“This is the worst period I recall since I've been in public service. There's nothing like it, including the crisis [of] October 19th, 1987, when the Dow went down by a record amount 23 percent. That, I thought, was the bottom of all potential problems. This has a corrosive effect that will not go away.”
– Former Federal Reserve Chairman Alan Greenspan, speaking on CNBC, June 25
Looking terrified, the Former Federal Reserve Chairman Alan Greenspan came on American TV Friday morning and said the UK vote “is just the tip of the iceberg.” He said European political integration is “failing.” He added that “Brexit is not the end of the set of problems, which I always thought were going to start with the euro because the euro is a very serious problem in that the southern part of the Eurozone is being funded by the northern part and the European Central Bank.” The influential British magazine, The Economist added on Friday: “Uncertainty abounds. Expect a global chilling effect on investment.”

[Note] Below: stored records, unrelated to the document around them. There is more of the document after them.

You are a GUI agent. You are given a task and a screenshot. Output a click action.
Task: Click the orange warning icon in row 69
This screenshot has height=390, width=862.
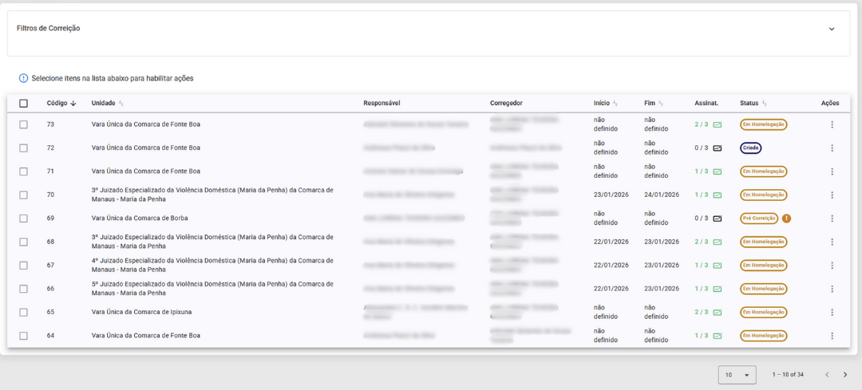786,219
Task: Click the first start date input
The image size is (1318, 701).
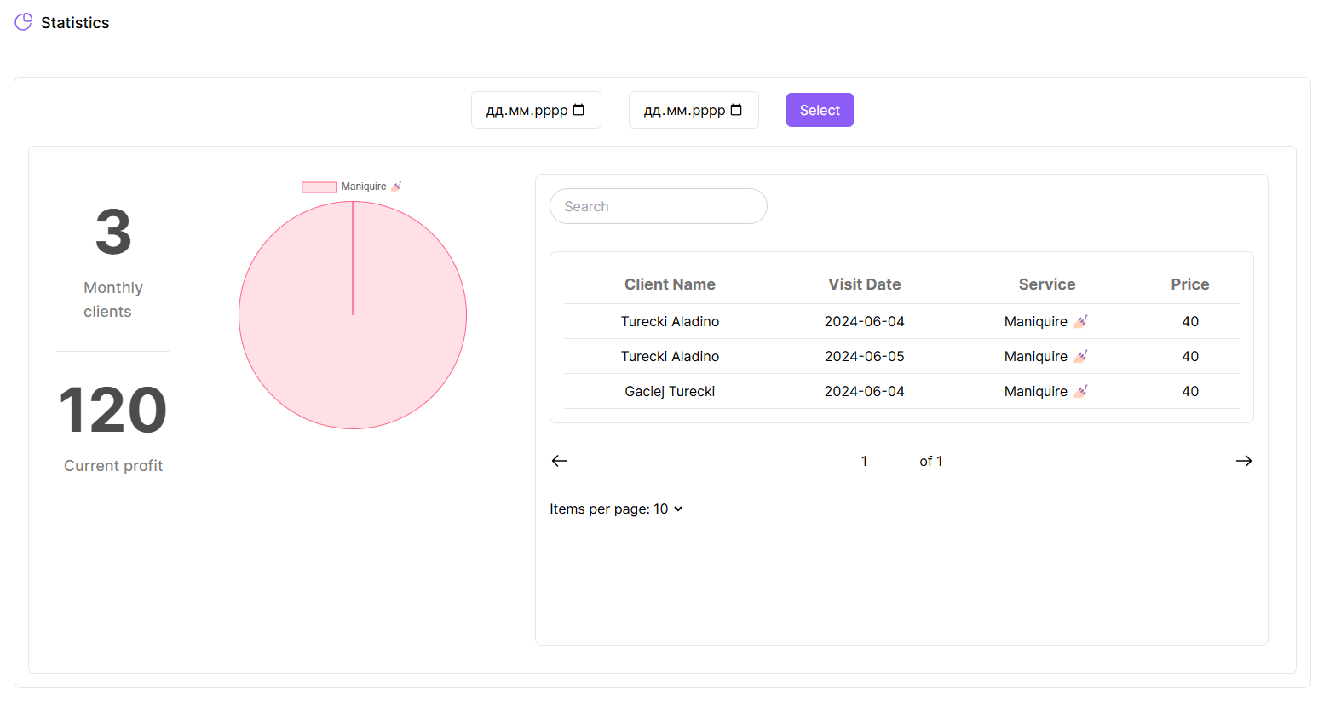Action: (x=526, y=110)

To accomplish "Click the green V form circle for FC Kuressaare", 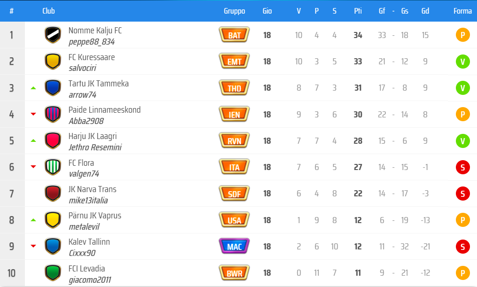I will click(x=462, y=61).
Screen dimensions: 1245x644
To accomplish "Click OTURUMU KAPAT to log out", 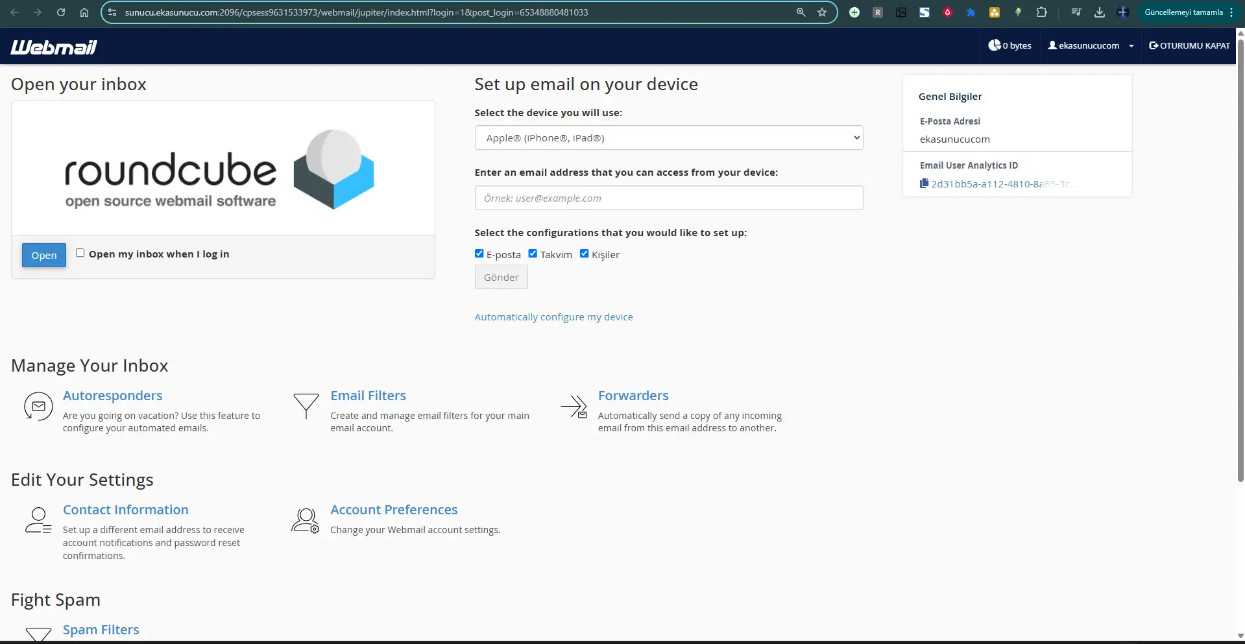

The UK itself is also at risk of being ripped asunder. Consider the fact that Scotland held a referendum last year to leave the United Kingdom (UK). It was barely defeated. Last Thursday, Scotland voted overwhelmingly to stay in the EU, by a decisive 62% in favor of staying. What if Scotland held another referendum fairly soon, voting to remain in the EU by leaving the UK? The Scottish people have made their preferences clear. There is nothing stopping Scotland from holding another vote to leave the UK.
The First Minister of Scotland, Nicola Sturgeon, said after the Brexit vote: “As things stand, Scotland faces the prospect of being taken out of the EU against her will. I regard that as democratically unacceptable,” adding that “I think an independence referendum is now highly likely.”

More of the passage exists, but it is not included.